Bacaan:
+-------+

Anggota Tim Teknis Pro Rakyat, Yuli Kusworo, mengatakan kini warga sudah menyiapkan dana swadaya dan tenaga untuk membangun perumahan baru di daerah sisi kolong tol. Mereka bersepakat menjadikan kolong tol sebagai taman dan area umum, sehingga warga tidak lagi membangun rumah tepat di kolong tol.
"Jika ada warga yang punya usaha ternak kambing, apakah kambingnya muat ditempatkan di rumah susun? Kalau ada warga yang punya usaha barang-barang bekas, terus mau ditaruh di mana barang-barangnya? Tidak hanya itu. Mereka juga akan semakin jauh dari aktivitas sosialnya. Rusun Marunda yang akan ditempati mereka sekarang fasilitas umumnya masih sangat terbatas," ujarnya.
Menurut Yuli, dengan memindahkan warga ke lahan milik pemerintah di sekitar kolong tol, interaksi warga dengan masyarakat sekitar tidak akan berubah, sehingga tidak mencabut mereka dari tatanan sosial yang terbangun selama ini. Melalui program geser bukan gusur itu warga juga diberi kesempatan menjaga dan mengelola kolong tol secara swadaya. Hal itu akan menambah rasa ikut memiliki sehingga mau menjaga keindahan dan kenyamanan lingkungan kolong tol.
"Apa haknya dia tinggal di situ? Apa hak
orang mengatur di situ? Siapa yang
punya tanah itu?"
(Wiryatmoko, Kepala Dinas Tata Kota)

+-------+

Data mentah:

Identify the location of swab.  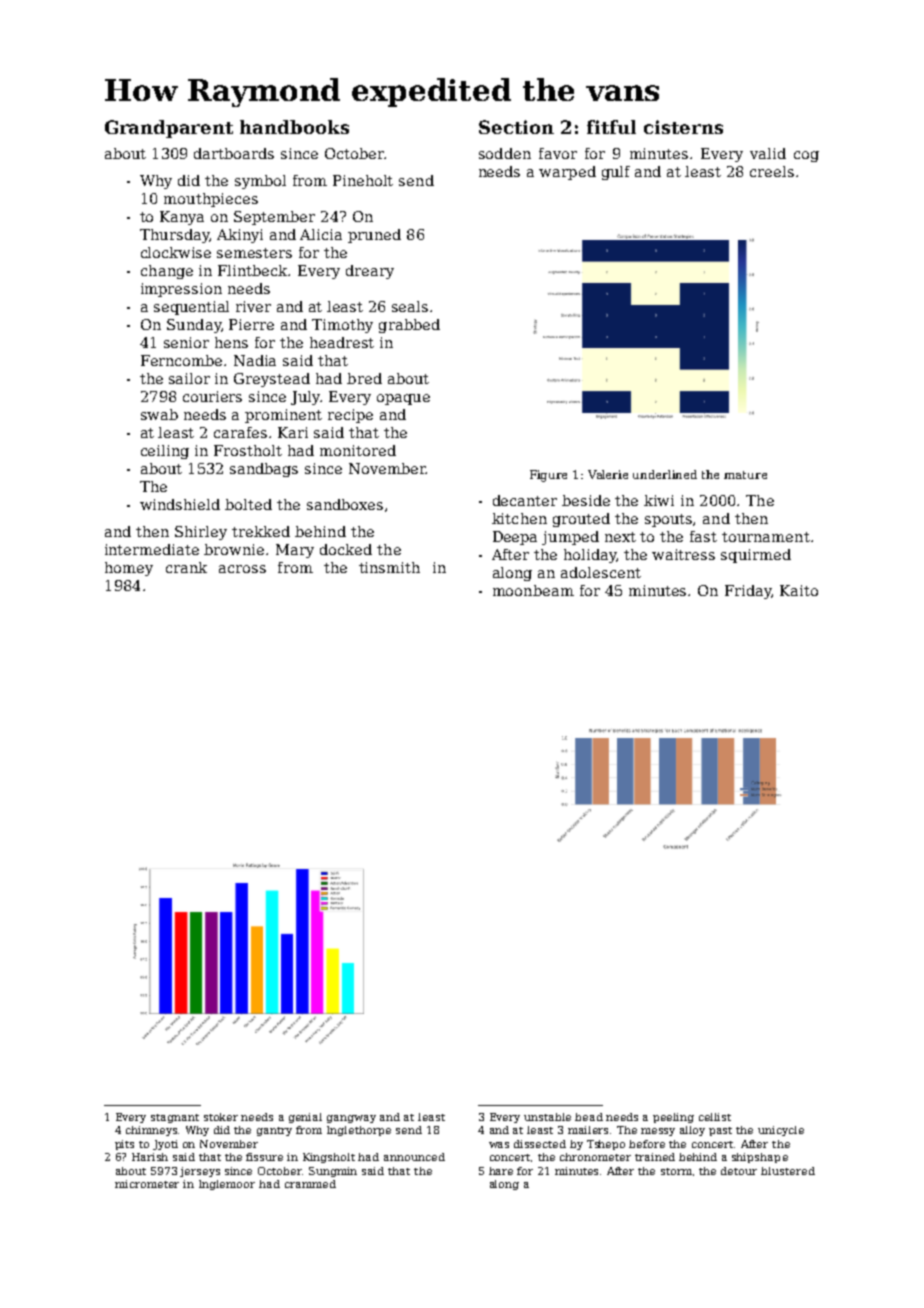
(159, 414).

+-------+

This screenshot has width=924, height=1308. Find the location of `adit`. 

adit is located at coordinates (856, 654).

+-------+

Petunjuk:
• a. Ringkaslah paragraf dalam bacaan yang dimulai dengan "Menurut Yuli, dengan memindahkan warga" menjadi daftar poin tanpa menghilangkan fakta utamanya.
• b. Menurut bacaan, kolong tol disepakati warga untuk dijadikan apa?
• c. Tuliskan semua kalimat tanya yang terdapat dalam bacaan.

Jawaban berurutan:
• a.
- Warga dipindahkan ke lahan milik pemerintah di sekitar kolong tol. Dengan begitu, interaksi mereka dengan masyarakat sekitar tidak berubah dan mereka tidak tercabut dari tatanan sosial yang sudah terbangun.
- Melalui program geser bukan gusur, warga diberi kesempatan menjaga dan mengelola kolong tol secara swadaya.
- Hal itu menambah rasa ikut memiliki, sehingga warga mau menjaga keindahan dan kenyamanan lingkungan kolong tol.

• b. Taman dan area umum.

• c.
- Jika ada warga yang punya usaha ternak kambing, apakah kambingnya muat ditempatkan di rumah susun?
- Kalau ada warga yang punya usaha barang-barang bekas, terus mau ditaruh di mana barang-barangnya?
- Apa haknya dia tinggal di situ?
- Apa hak orang mengatur di situ?
- Siapa yang punya tanah itu?